Wednesday, February 6, 2013

Book Review - Autobiography of Us


Autobiography of Us

By: Aria Beth Sloss
Publisher: Henry Holt and Company LLC
Publication Date: 2013
ISBN: 978-0-8050-9455-8
Reviewed by: Diane Lunsford
Review Date: February 2013

Autobiography of Us is a bittersweet tale of two women facing the world in a time when life was much simpler yet oh so challenging. Aria Beth Sloss’ debut novel introduces beautiful and effervescent Alexandria Carrington to subdued Rebecca Madden. The place is 1960s Pasadena, California. Windridge College for Women is on their horizon; their beacon to make a difference once it is behind them and they are out in the world.

Windridge wasn’t a platform for girls to aspire and achieve greatness. Rather it was a place that educated the next generation of young women of their necessary roles in life. It would equip them with a tool bag filled with proper elocution while instilling them with confidence toward the essence of precision sewing. Upon graduation, each woman would have the mental “how to” guide filled with the quintessentially perfect housewife and eventual motherhood information. What if Alex had aspirations toward becoming the next Hollywood icon and Rebecca, a brilliant doctor? In their junior year and on one particular night, an incident occurs. Thanks to Bertrand Lowell, Alex and Rebecca’s hopes and dreams are quashed. In the aftermath, a tangible wedge is driven between the two girls and the friendship they once had; a wedge that changes the courses of their lives forever.

As the years beyond Windridge unfold, Alex and Rebecca drift further apart. It is not to say that Rebecca could ever forget Alex. The dreams of Alex’s Hollywood stardom fade like the receding stars at the break of dawn even though she remains in southern California. Rebecca, on the other hand, ventures far from her Pasadena home; no longer on a mission to practice medicine. Her focus is to right the tragic outcome of the errors of her ways that one particular night in her junior year. She drifts across the country and finds her space in time in New York—a city far beyond the life she knew growing up. It doesn’t matter. That life isn’t hers to have anymore. Through the struggles and blatant changes of the 60s, losses of family members and the false anchor of establishing their own families, the two women find their way back to each other. The reality, however, is what was once so real and inevitable will never be again.

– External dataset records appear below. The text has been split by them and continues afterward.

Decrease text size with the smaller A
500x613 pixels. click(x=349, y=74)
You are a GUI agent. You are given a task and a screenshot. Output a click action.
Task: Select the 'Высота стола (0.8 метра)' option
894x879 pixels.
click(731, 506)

Aria Beth Sloss developed a familiar plot: two girls coming of age with all the hopes and dreams of achieving the lives they believed they were destined to have. What makes her novel stand out is she took the premise of changing times and a world that continues to unfold around us and anchors it with unique characters. She infuses emotion with her gifted style by raising awareness toward the importance of best friends forever and how easily it can crumble. Ms. Sloss creates a melancholy believability through her artfully placed words via situations and happenings tangibly real. She has a notable patience in playing out the plot; focusing on minor victories at the same time exposing the harsh disappointments because of those victories. I interpret her dedication: “For Dan, who told me so” as her way of delivering not only a haunting message of affirmation, but a personal realization that Autobiography of Us is a story she was destined to write for the audience waiting to read it. Her writing provides the perfect balance of escape and comfort with credibility throughout. In my opinion, she has achieved what many authors aspire to achieve; the accomplishment of telling a story that was meant to be told. No doubt, her driving inspiration was a clear vision of her intended audience. I say well done Ms. Sloss because I believe you achieved just that. Hopefully, this is only the beginning of your writing journey.

Quill Says: Autobiography of Us is a heartfelt rendition as much about the importance of friendship as it is about its harsh realities and vulnerabilities.